Esta ampliación del modelo de transición energética debe centrarse en la abolición de dos tipos de barreras: una barrera económica y otra informativa. En relación a la primera: ¿cómo podemos asegurar que la concesión de ayudas públicas para el fomento del vehículo eléctrico, la rehabilitación de viviendas o la puesta en marcha de comunidades energéticas se lleve a capo en torno a criterios socioeconómicos que aseguren que el dinero llegue a donde más falta hace? Para ciertas familias de mayor rango socioeconómico, el modelo de créditos o sistemas de financiación híbridos puede suponer una opción viable, pero en el caso de hogares en situación de pobreza energética, las administraciones públicas deben acarrear el coste de la transición a través de subvenciones no reembolsables proporcionales al nivel de renta.



En segundo lugar, es urgente adaptar nuestro Estado del Bienestar, muy especialmente los servicios públicos de empleo y los servicios sociales, para sellar una brecha informativa que mantiene a familias de pocos recursos alejadas de los beneficios de la transición. Las grandes empresas cuentan con hordas de consultores a su servicio para sacar provecho de las oportunidades existentes. ¿Por qué no cualquier familia en nuestro país? El desarrollo de una sociedad civil ecologista es clave a la hora de engrasar los métodos de implementación de la administración y lograr que las políticas verdes lleguen a los lugares más recónditos - y más necesitados - de nuestras sociedades. 

Apostar por una transición justa no supone únicamente una preferencia normativa, sino una condición de posibilidad para el éxito de la transición. Si el grueso de la población no entra de lleno en los cambios que se avecinan, los planes grandilocuentes de reducción de emisiones están condenados a convertirse en papel mojado.
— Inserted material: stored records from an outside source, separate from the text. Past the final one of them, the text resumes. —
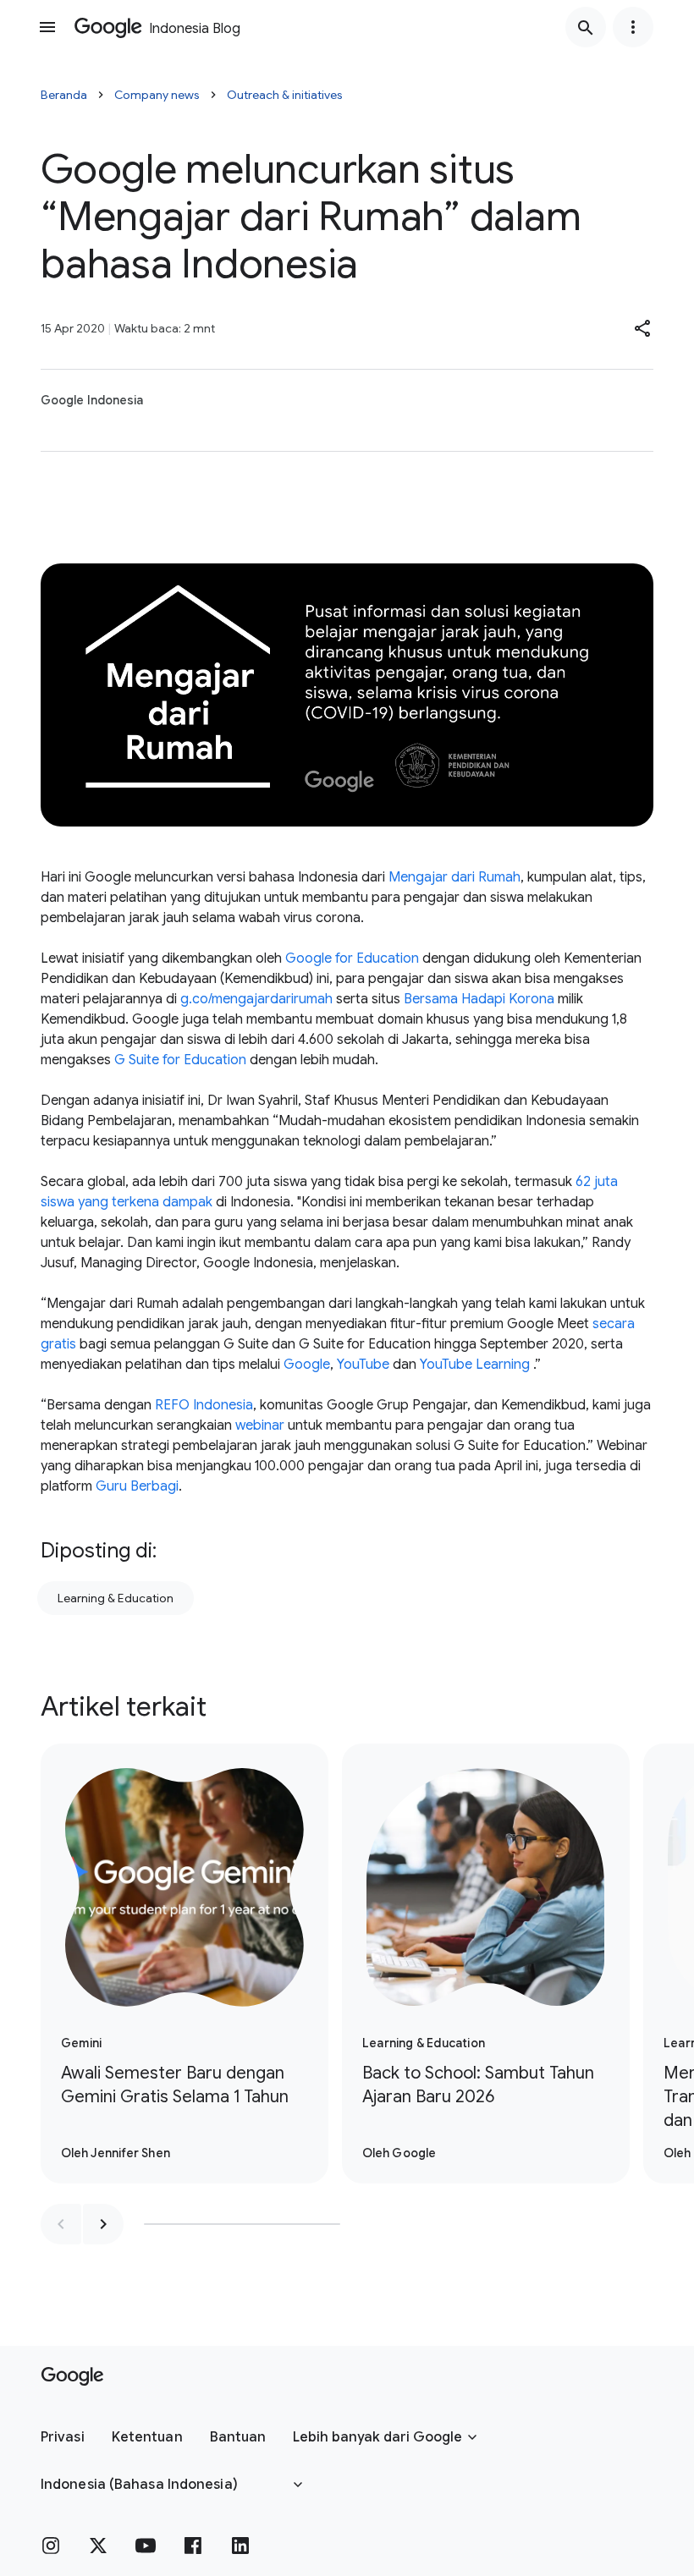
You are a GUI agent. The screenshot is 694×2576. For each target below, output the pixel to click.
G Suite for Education (180, 1060)
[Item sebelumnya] (61, 2224)
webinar (259, 1425)
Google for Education (352, 958)
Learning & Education (116, 1598)
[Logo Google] (72, 2376)
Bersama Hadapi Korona (479, 999)
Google (307, 1364)
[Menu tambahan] (633, 27)
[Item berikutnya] (103, 2224)
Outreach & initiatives (285, 94)
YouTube (363, 1364)
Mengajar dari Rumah (454, 877)
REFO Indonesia (204, 1405)
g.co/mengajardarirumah (256, 999)
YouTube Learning (475, 1364)
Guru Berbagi (137, 1486)
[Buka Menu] (47, 27)
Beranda (64, 94)
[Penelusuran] (585, 27)
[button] (643, 328)
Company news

O, lo que es peor, si las mayorías sociales no se encuentran a bordo de la transición, los mecanismos de participación que sustentan nuestras democracias liberales no tardarán en trasladar el malestar social en mayorías políticas y parlamentarias contrarias a las tan necesarias políticas de descarbonización. Europa se aleja con cautela del dogma neoliberal que ha marcado nuestro modelo de crecimiento económico durante los últimos años, pero la alternativa política sigue lejos de materializarse con claridad. De nuestra mano depende convertir este modelo de transición justa en una alternativa real para un futuro que ya está aquí.